*Stated exercise*.
Edit the part of the material that opens with the line containing "The height and width of the screenshot is (586, 1000)." and closes with the line containing "[x=622, y=259]", changing "Lasso tool" to "Magic Wand tool" and keeping everything else the same. Return only those lines.

*Records supplied*.
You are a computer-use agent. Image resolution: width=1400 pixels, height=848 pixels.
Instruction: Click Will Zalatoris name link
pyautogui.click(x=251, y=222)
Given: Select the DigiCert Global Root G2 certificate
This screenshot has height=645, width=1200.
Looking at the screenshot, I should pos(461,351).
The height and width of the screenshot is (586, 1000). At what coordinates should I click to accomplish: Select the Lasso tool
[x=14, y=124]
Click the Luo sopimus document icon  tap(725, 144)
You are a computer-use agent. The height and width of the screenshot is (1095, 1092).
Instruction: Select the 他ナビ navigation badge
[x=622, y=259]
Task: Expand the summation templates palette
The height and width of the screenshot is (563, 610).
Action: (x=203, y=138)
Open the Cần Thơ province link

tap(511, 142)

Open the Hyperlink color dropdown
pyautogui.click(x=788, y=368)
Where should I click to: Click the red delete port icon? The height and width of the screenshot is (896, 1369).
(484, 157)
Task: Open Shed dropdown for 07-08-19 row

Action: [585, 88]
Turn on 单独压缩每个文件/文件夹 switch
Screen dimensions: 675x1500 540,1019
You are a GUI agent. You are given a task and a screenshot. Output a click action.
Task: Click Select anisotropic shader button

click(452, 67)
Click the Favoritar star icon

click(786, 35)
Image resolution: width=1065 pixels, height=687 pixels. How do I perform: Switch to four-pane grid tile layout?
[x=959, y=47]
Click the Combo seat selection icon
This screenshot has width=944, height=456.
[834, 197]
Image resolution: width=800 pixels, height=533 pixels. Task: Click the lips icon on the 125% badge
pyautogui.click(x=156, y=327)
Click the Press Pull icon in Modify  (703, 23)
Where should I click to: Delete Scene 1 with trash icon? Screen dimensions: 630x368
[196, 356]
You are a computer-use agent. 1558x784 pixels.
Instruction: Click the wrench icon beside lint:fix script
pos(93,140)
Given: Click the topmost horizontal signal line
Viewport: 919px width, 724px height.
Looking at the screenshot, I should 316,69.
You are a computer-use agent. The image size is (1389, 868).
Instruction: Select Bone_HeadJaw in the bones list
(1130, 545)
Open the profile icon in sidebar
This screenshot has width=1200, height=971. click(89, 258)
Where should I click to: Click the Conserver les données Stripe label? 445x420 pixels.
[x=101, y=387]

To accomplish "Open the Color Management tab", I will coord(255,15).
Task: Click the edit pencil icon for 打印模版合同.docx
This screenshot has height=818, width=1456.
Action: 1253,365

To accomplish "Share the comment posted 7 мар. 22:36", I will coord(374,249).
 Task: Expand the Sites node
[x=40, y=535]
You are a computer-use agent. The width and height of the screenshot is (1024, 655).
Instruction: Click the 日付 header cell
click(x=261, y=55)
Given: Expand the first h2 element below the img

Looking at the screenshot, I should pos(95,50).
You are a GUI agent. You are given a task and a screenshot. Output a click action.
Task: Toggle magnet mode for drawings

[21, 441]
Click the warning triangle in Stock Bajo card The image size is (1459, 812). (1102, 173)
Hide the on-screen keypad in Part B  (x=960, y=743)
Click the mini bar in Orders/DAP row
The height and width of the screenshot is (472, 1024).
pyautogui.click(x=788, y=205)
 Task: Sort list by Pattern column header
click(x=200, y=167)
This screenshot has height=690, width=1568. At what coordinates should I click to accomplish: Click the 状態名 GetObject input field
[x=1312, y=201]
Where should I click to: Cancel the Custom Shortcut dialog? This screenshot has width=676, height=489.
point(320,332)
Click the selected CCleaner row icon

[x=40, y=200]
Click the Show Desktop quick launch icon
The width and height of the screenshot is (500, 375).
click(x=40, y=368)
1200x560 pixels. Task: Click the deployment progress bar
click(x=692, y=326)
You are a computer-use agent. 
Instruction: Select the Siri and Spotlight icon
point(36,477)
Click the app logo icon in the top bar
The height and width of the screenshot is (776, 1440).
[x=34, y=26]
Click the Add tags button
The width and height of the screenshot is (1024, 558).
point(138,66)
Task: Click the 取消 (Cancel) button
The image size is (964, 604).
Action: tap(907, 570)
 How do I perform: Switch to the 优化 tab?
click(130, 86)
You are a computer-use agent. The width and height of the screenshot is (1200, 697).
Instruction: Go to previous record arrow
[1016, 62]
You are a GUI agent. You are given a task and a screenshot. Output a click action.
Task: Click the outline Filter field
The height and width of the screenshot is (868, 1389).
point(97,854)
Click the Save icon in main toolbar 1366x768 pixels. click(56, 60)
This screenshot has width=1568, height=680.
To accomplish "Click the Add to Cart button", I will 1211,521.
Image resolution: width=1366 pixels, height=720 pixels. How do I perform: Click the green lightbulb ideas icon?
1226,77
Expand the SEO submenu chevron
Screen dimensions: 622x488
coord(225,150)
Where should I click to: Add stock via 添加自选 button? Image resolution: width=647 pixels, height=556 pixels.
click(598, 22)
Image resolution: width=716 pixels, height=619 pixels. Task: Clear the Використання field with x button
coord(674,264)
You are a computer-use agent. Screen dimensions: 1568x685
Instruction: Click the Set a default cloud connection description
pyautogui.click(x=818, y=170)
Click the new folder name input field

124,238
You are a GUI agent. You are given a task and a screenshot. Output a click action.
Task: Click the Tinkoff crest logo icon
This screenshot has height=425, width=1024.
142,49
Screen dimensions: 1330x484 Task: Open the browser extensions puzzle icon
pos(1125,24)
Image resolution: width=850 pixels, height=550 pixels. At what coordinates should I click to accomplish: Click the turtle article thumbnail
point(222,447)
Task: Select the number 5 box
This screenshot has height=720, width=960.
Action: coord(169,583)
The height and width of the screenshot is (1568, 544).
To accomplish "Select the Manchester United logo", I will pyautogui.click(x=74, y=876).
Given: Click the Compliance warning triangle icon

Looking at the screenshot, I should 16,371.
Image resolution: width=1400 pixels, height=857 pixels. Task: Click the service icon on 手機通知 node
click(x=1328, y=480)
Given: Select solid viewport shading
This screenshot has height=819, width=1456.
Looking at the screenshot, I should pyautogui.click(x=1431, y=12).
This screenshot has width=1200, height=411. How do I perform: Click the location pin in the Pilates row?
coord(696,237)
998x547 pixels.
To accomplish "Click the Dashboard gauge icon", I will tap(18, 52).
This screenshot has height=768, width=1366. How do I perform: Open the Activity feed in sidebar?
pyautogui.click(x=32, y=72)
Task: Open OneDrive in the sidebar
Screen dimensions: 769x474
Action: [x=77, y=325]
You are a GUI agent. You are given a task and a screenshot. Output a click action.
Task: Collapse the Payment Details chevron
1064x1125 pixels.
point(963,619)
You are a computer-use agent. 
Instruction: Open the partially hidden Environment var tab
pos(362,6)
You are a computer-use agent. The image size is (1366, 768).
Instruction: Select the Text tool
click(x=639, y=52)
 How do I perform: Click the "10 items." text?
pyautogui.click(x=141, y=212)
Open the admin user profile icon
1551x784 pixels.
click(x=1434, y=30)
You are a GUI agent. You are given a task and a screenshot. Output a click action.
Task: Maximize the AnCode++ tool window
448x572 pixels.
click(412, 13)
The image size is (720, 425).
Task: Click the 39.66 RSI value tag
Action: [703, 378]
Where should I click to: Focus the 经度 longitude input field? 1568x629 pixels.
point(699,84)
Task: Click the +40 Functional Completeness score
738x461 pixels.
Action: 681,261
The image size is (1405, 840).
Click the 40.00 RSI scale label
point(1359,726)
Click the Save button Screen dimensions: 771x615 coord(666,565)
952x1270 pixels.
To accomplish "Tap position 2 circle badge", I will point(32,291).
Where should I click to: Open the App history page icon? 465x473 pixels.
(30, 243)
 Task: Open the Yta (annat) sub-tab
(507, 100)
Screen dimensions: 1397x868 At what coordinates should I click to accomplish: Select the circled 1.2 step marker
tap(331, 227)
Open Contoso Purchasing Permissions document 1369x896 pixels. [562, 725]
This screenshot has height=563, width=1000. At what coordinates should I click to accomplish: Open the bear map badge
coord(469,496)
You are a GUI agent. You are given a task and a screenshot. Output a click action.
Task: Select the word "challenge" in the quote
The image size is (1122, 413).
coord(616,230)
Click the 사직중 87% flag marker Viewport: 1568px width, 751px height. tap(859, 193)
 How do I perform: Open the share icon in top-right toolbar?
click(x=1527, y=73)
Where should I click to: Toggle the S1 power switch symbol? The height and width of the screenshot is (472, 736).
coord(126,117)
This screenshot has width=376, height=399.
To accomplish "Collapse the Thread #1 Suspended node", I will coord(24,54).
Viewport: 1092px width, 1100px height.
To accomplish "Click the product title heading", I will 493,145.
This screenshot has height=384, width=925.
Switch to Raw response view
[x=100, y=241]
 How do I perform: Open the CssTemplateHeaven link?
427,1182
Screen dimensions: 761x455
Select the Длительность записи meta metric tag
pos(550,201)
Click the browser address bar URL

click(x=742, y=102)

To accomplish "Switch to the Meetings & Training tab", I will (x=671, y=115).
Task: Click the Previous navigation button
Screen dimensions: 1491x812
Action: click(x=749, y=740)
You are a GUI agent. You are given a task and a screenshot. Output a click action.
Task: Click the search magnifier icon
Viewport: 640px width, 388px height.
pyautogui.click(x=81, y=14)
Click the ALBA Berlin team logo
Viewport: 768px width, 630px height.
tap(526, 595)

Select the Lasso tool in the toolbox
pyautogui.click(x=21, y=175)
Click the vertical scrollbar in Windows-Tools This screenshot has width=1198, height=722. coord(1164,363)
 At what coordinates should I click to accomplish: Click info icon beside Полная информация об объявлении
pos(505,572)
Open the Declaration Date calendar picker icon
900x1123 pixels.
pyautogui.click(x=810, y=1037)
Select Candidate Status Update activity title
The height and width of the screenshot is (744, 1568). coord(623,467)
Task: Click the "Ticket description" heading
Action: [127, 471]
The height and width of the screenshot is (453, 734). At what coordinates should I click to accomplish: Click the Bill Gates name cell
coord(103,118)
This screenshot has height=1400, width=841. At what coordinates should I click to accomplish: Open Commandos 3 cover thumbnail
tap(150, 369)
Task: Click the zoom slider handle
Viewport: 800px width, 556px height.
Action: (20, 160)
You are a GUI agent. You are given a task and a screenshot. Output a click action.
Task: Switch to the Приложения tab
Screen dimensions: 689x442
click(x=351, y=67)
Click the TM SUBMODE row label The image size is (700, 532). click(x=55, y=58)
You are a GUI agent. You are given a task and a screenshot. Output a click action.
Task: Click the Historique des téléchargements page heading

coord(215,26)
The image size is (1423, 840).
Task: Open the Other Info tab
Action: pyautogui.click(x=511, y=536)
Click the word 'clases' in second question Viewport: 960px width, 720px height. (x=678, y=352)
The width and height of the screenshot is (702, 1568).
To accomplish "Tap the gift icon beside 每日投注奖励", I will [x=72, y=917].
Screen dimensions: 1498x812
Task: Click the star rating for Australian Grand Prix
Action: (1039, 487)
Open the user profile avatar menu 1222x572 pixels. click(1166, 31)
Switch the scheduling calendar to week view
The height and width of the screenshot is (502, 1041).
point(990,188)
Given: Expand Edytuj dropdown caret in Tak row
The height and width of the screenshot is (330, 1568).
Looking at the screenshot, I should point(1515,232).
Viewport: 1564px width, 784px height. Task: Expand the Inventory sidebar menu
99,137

*The result*.
The height and width of the screenshot is (586, 1000). At what coordinates should I click to accomplish: Select the Magic Wand tool
[x=14, y=124]
Click the Luo sopimus document icon  tap(725, 144)
You are a computer-use agent. The height and width of the screenshot is (1095, 1092).
Instruction: Select the 他ナビ navigation badge
[x=622, y=259]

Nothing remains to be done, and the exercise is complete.